╔══
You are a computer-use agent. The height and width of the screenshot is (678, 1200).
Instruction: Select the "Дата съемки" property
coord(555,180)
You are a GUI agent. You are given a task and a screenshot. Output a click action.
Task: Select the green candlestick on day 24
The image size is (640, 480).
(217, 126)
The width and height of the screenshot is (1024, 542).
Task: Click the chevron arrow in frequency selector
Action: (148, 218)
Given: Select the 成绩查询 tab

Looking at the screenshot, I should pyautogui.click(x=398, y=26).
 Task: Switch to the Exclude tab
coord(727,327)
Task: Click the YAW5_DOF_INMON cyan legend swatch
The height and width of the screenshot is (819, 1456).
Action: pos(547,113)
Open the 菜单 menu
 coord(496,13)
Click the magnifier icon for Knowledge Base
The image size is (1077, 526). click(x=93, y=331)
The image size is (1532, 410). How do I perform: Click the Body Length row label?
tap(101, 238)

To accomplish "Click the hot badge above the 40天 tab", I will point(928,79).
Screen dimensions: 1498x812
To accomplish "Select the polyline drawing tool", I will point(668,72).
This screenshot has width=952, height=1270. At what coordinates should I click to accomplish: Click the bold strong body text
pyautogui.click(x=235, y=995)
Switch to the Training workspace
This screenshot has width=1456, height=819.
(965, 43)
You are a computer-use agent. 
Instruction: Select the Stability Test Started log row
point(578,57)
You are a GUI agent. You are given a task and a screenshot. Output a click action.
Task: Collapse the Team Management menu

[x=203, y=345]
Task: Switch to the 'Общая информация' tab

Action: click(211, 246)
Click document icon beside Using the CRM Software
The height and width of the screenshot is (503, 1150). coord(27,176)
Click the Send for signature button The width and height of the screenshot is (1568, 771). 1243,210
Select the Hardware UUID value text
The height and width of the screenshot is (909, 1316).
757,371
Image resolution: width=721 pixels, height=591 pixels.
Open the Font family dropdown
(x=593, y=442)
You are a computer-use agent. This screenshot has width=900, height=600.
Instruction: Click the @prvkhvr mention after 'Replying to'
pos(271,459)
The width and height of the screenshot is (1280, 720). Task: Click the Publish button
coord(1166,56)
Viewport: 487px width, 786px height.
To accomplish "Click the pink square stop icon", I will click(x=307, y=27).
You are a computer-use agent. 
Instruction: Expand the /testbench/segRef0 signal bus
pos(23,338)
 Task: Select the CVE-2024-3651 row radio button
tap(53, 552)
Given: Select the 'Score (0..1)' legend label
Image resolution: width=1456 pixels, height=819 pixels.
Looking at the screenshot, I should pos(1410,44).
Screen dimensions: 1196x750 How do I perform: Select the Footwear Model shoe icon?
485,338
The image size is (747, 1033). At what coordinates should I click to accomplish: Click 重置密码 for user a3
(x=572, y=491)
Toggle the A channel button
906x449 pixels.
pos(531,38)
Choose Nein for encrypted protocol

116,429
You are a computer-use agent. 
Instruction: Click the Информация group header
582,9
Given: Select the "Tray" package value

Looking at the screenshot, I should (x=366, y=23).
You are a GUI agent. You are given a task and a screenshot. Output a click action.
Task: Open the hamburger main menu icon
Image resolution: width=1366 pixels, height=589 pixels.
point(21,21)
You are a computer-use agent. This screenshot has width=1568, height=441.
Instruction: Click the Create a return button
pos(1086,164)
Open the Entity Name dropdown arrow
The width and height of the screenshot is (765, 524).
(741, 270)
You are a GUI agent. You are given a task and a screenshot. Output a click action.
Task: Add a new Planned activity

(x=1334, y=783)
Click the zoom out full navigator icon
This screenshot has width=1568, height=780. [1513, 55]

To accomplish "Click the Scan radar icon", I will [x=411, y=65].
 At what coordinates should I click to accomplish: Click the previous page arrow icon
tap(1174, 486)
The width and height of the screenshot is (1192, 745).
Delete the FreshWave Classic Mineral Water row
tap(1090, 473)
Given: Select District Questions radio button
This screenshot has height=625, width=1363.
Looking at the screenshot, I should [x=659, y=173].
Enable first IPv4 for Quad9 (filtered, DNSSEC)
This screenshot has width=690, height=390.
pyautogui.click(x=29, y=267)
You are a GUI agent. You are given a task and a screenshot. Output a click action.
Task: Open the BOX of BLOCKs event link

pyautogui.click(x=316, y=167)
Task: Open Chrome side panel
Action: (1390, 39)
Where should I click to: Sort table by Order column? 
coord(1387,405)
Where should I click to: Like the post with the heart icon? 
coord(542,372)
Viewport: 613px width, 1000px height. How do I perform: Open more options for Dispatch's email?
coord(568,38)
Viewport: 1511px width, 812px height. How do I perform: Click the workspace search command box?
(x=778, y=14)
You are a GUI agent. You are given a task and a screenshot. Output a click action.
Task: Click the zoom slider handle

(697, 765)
╚══
Copy out the entire listing above, every line, without changing anything.

You are a computer-use agent. The height and width of the screenshot is (678, 1200).
Instruction: Select the "Дата съемки" property
coord(555,180)
You are a GUI agent. You are given a task and a screenshot. Output a click action.
Task: Select the green candlestick on day 24
The image size is (640, 480).
(217, 126)
The width and height of the screenshot is (1024, 542).
Task: Click the chevron arrow in frequency selector
Action: (148, 218)
Given: Select the 成绩查询 tab

Looking at the screenshot, I should pyautogui.click(x=398, y=26).
 Task: Switch to the Exclude tab
coord(727,327)
Task: Click the YAW5_DOF_INMON cyan legend swatch
The height and width of the screenshot is (819, 1456).
Action: pos(547,113)
Open the 菜单 menu
 coord(496,13)
Click the magnifier icon for Knowledge Base
The image size is (1077, 526). click(x=93, y=331)
The image size is (1532, 410). How do I perform: Click the Body Length row label?
tap(101, 238)

To accomplish "Click the hot badge above the 40天 tab", I will point(928,79).
Screen dimensions: 1498x812
To accomplish "Select the polyline drawing tool", I will point(668,72).
This screenshot has width=952, height=1270. At what coordinates should I click to accomplish: Click the bold strong body text
pyautogui.click(x=235, y=995)
Switch to the Training workspace
This screenshot has width=1456, height=819.
(965, 43)
You are a computer-use agent. 
Instruction: Select the Stability Test Started log row
point(578,57)
You are a GUI agent. You are given a task and a screenshot. Output a click action.
Task: Collapse the Team Management menu

[x=203, y=345]
Task: Switch to the 'Общая информация' tab

Action: click(211, 246)
Click document icon beside Using the CRM Software
The height and width of the screenshot is (503, 1150). coord(27,176)
Click the Send for signature button The width and height of the screenshot is (1568, 771). 1243,210
Select the Hardware UUID value text
The height and width of the screenshot is (909, 1316).
757,371
Image resolution: width=721 pixels, height=591 pixels.
Open the Font family dropdown
(x=593, y=442)
You are a computer-use agent. This screenshot has width=900, height=600.
Instruction: Click the @prvkhvr mention after 'Replying to'
pos(271,459)
The width and height of the screenshot is (1280, 720). Task: Click the Publish button
coord(1166,56)
Viewport: 487px width, 786px height.
To accomplish "Click the pink square stop icon", I will click(x=307, y=27).
You are a computer-use agent. 
Instruction: Expand the /testbench/segRef0 signal bus
pos(23,338)
 Task: Select the CVE-2024-3651 row radio button
tap(53, 552)
Given: Select the 'Score (0..1)' legend label
Image resolution: width=1456 pixels, height=819 pixels.
Looking at the screenshot, I should pos(1410,44).
Screen dimensions: 1196x750 How do I perform: Select the Footwear Model shoe icon?
485,338
The image size is (747, 1033). At what coordinates should I click to accomplish: Click 重置密码 for user a3
(x=572, y=491)
Toggle the A channel button
906x449 pixels.
pos(531,38)
Choose Nein for encrypted protocol

116,429
You are a computer-use agent. 
Instruction: Click the Информация group header
582,9
Given: Select the "Tray" package value

Looking at the screenshot, I should (x=366, y=23).
You are a GUI agent. You are given a task and a screenshot. Output a click action.
Task: Open the hamburger main menu icon
Image resolution: width=1366 pixels, height=589 pixels.
point(21,21)
You are a computer-use agent. This screenshot has width=1568, height=441.
Instruction: Click the Create a return button
pos(1086,164)
Open the Entity Name dropdown arrow
The width and height of the screenshot is (765, 524).
(741, 270)
You are a GUI agent. You are given a task and a screenshot. Output a click action.
Task: Add a new Planned activity

(x=1334, y=783)
Click the zoom out full navigator icon
This screenshot has width=1568, height=780. [1513, 55]

To accomplish "Click the Scan radar icon", I will [x=411, y=65].
 At what coordinates should I click to accomplish: Click the previous page arrow icon
tap(1174, 486)
The width and height of the screenshot is (1192, 745).
Delete the FreshWave Classic Mineral Water row
tap(1090, 473)
Given: Select District Questions radio button
This screenshot has height=625, width=1363.
Looking at the screenshot, I should [x=659, y=173].
Enable first IPv4 for Quad9 (filtered, DNSSEC)
This screenshot has width=690, height=390.
pyautogui.click(x=29, y=267)
You are a GUI agent. You are given a task and a screenshot. Output a click action.
Task: Open the BOX of BLOCKs event link

pyautogui.click(x=316, y=167)
Task: Open Chrome side panel
Action: (1390, 39)
Where should I click to: Sort table by Order column? 
coord(1387,405)
Where should I click to: Like the post with the heart icon? 
coord(542,372)
Viewport: 613px width, 1000px height. How do I perform: Open more options for Dispatch's email?
coord(568,38)
Viewport: 1511px width, 812px height. How do I perform: Click the workspace search command box?
(x=778, y=14)
You are a GUI agent. You are given a task and a screenshot. Output a click action.
Task: Click the zoom slider handle

(697, 765)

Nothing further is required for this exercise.